The following entries should be restated word for word, pictures excluded.

(Screenshot grounding data)
++++++++

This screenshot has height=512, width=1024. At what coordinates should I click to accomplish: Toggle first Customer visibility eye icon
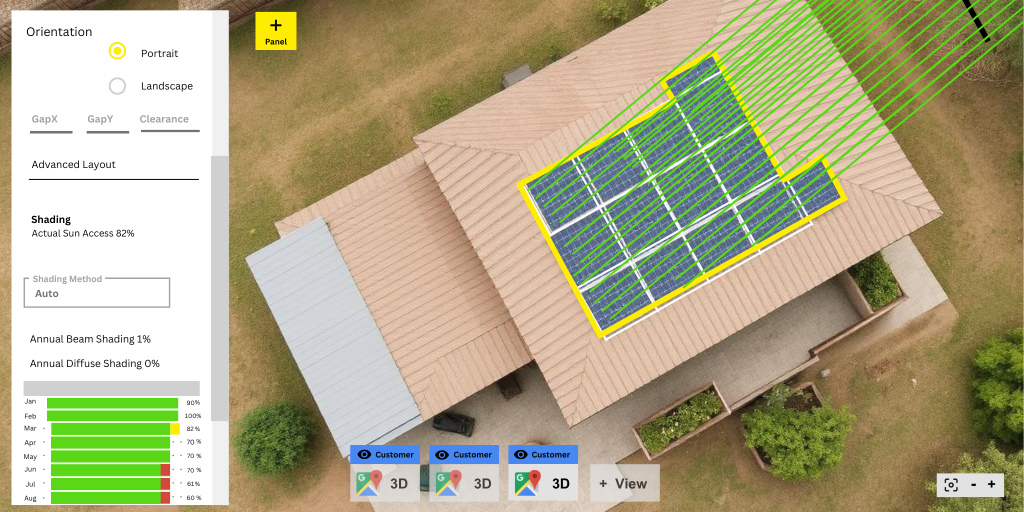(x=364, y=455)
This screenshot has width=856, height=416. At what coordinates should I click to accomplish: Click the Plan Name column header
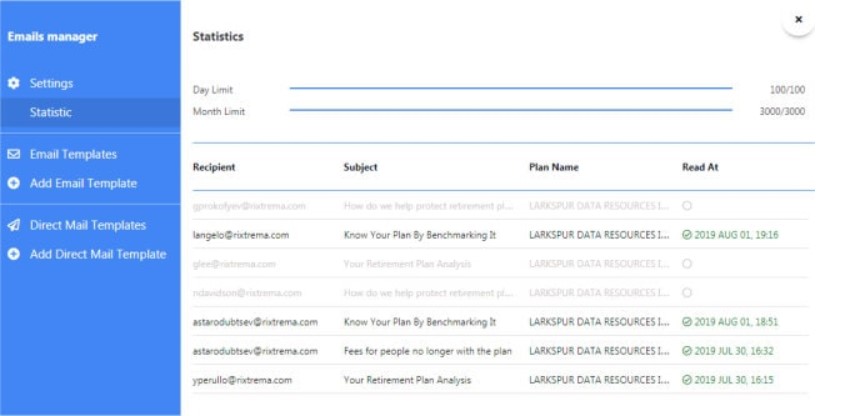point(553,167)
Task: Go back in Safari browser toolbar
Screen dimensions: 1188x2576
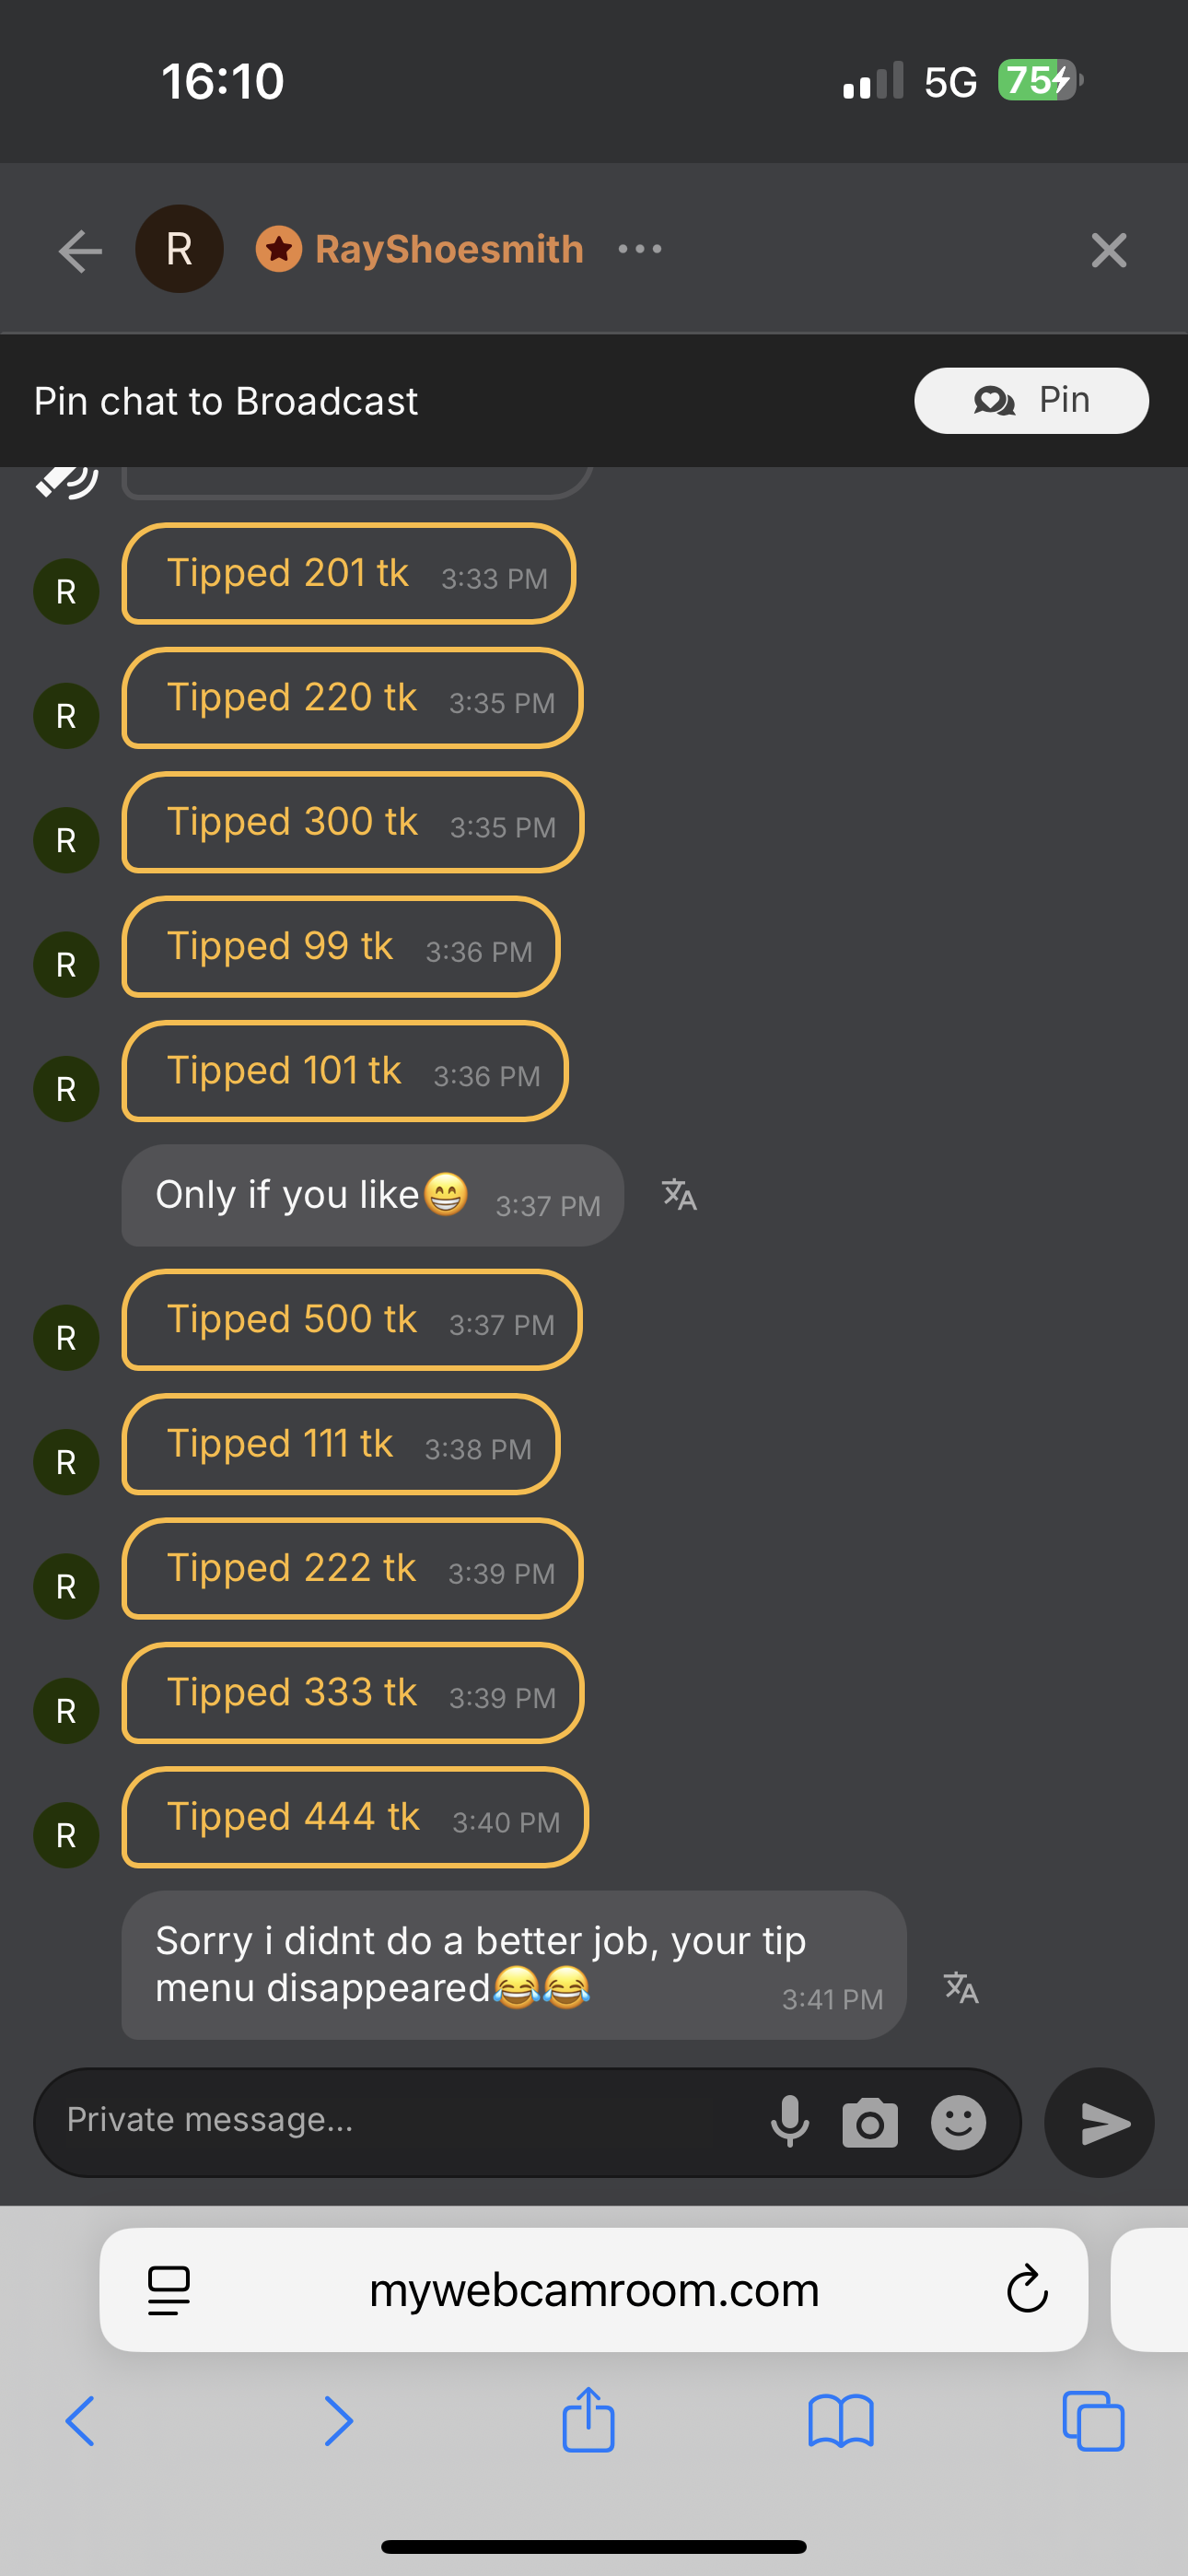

++++++++

▸ Written answer:
This screenshot has height=512, width=1024. At what coordinates should I click to accomplish: Toggle first Customer visibility eye icon
(x=364, y=455)
This screenshot has width=856, height=416. At what coordinates should I click to accomplish: Click the Plan Name column header
point(553,167)
Task: Go back in Safari browser toolbar
Screen dimensions: 1188x2576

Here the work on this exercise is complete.